§ What you have to do
Reproduce all records below exactly.

________________

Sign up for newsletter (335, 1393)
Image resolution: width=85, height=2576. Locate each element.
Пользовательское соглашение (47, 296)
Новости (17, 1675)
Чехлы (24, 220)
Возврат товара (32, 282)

________________

§ Written response
Sign up for newsletter (335, 1393)
Image resolution: width=85, height=2576. Locate each element.
Пользовательское соглашение (47, 296)
Новости (17, 1675)
Чехлы (24, 220)
Возврат товара (32, 282)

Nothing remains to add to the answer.